■ What is required ■
Repeat each line, word for word, from the one containing "The height and width of the screenshot is (760, 1568)." through the last line of the entries, and include no other output.

Stored records:

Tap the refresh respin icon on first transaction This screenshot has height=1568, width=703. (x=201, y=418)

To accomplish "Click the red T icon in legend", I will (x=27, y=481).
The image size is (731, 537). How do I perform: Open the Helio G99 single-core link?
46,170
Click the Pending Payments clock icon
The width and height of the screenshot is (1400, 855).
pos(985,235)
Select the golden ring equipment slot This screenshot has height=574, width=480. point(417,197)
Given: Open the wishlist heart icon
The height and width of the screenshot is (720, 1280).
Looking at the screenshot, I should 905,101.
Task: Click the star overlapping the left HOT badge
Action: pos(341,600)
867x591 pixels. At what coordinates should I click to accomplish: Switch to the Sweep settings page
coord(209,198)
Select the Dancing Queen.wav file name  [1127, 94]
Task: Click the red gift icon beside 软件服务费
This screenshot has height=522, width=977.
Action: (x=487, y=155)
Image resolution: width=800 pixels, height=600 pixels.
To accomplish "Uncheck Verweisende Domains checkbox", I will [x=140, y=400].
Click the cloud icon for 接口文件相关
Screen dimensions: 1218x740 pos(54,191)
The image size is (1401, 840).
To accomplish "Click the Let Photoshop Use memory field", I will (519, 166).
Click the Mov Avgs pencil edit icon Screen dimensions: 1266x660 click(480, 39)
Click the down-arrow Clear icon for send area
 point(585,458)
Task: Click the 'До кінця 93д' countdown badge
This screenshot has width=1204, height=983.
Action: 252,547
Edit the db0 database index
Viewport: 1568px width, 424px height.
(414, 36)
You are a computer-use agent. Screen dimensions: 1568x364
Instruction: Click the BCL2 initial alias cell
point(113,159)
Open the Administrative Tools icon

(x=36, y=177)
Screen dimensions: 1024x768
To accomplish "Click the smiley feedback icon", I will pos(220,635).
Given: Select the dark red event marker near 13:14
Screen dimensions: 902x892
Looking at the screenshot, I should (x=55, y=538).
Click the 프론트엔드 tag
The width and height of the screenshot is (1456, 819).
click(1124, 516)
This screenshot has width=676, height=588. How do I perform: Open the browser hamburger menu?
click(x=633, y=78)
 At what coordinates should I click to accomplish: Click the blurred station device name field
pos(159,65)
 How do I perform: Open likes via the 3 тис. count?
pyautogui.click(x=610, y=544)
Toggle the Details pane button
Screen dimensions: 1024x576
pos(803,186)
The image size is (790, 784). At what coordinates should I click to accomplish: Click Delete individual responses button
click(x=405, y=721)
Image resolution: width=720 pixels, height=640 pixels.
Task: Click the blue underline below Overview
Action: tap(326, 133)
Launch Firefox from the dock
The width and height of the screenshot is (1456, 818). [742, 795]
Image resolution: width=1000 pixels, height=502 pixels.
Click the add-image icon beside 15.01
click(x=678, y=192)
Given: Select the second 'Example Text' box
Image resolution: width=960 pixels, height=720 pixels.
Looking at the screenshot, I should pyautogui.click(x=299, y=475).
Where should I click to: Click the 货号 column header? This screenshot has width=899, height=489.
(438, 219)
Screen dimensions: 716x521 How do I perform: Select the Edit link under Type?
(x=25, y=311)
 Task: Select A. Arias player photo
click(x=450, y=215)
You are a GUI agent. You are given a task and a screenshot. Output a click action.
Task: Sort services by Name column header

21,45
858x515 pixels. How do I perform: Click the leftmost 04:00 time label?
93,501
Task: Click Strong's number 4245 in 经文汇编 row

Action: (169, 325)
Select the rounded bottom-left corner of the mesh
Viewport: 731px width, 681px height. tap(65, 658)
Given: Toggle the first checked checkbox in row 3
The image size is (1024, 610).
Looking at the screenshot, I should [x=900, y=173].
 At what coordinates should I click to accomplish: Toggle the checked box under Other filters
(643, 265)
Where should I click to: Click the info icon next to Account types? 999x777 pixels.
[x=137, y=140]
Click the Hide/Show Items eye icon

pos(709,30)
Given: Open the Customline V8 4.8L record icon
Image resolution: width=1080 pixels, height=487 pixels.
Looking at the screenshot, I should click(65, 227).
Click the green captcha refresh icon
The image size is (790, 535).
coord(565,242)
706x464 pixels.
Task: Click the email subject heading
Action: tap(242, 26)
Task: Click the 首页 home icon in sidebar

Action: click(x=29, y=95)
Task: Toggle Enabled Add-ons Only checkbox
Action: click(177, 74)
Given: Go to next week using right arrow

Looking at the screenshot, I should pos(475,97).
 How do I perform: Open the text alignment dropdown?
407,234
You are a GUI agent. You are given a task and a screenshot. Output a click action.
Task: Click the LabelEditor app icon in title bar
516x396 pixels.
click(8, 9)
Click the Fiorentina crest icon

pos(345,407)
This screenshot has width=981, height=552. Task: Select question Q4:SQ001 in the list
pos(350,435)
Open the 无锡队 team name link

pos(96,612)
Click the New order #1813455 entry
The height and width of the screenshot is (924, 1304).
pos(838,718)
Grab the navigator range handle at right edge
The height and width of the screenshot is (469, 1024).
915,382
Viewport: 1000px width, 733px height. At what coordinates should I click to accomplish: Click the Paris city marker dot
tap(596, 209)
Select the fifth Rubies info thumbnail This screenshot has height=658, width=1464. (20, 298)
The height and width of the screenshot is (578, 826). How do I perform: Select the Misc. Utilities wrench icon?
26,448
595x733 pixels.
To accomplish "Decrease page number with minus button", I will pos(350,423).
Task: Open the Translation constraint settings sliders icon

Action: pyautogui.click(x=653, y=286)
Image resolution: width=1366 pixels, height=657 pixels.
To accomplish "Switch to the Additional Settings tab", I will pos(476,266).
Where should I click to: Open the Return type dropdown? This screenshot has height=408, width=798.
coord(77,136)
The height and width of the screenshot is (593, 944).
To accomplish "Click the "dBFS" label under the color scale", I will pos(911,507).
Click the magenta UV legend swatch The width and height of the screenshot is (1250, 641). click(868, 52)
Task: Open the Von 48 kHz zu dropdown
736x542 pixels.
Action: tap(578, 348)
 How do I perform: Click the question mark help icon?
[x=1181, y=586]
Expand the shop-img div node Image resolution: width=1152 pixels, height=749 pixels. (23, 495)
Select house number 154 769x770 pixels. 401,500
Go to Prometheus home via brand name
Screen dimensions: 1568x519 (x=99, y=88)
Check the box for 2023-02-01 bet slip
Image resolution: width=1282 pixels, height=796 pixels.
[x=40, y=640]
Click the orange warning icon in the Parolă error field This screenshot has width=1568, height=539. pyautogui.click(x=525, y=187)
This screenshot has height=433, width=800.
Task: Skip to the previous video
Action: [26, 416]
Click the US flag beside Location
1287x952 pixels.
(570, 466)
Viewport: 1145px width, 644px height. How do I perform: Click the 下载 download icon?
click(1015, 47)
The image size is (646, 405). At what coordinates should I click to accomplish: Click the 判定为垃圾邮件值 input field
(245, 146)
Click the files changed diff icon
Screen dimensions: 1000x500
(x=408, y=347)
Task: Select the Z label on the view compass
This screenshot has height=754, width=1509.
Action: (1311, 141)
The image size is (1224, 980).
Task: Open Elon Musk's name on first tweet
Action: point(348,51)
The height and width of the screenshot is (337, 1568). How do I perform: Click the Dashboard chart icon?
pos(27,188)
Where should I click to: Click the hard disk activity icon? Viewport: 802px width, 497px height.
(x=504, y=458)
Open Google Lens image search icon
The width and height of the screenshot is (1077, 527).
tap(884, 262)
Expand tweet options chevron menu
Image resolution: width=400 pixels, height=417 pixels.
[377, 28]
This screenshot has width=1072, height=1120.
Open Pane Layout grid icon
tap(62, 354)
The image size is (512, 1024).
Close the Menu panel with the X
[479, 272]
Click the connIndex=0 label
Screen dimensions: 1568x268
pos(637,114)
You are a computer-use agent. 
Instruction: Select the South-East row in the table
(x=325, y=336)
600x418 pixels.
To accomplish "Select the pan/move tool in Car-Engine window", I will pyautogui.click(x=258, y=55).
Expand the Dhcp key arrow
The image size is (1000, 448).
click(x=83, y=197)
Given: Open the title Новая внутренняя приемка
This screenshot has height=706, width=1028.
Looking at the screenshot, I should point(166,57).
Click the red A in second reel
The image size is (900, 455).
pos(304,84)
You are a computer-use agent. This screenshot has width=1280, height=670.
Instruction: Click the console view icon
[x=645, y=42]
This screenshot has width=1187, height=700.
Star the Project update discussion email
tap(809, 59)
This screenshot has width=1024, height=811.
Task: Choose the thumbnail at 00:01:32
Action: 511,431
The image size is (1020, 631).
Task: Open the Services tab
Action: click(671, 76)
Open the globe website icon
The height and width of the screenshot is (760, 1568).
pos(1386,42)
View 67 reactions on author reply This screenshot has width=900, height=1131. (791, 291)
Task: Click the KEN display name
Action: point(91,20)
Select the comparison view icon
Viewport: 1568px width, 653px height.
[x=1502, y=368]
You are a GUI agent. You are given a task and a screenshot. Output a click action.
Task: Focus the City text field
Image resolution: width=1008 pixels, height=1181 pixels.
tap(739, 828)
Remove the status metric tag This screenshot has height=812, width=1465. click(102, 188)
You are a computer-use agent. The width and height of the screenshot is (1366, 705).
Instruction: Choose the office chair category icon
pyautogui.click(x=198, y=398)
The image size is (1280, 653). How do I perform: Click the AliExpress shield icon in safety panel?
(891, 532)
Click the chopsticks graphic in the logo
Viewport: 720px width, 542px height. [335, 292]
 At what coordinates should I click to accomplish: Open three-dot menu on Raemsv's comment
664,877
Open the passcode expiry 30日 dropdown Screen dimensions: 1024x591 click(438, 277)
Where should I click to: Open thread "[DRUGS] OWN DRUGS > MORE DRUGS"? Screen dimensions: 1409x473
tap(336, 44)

■ Written answer ■
The height and width of the screenshot is (760, 1568).
pos(1386,42)
View 67 reactions on author reply This screenshot has width=900, height=1131. (791, 291)
Task: Click the KEN display name
Action: point(91,20)
Select the comparison view icon
Viewport: 1568px width, 653px height.
[x=1502, y=368]
You are a GUI agent. You are given a task and a screenshot. Output a click action.
Task: Focus the City text field
Image resolution: width=1008 pixels, height=1181 pixels.
tap(739, 828)
Remove the status metric tag This screenshot has height=812, width=1465. click(102, 188)
You are a computer-use agent. The width and height of the screenshot is (1366, 705).
Instruction: Choose the office chair category icon
pyautogui.click(x=198, y=398)
The image size is (1280, 653). How do I perform: Click the AliExpress shield icon in safety panel?
(891, 532)
Click the chopsticks graphic in the logo
Viewport: 720px width, 542px height. [335, 292]
 At what coordinates should I click to accomplish: Open three-dot menu on Raemsv's comment
664,877
Open the passcode expiry 30日 dropdown Screen dimensions: 1024x591 click(438, 277)
Where should I click to: Open thread "[DRUGS] OWN DRUGS > MORE DRUGS"? Screen dimensions: 1409x473
tap(336, 44)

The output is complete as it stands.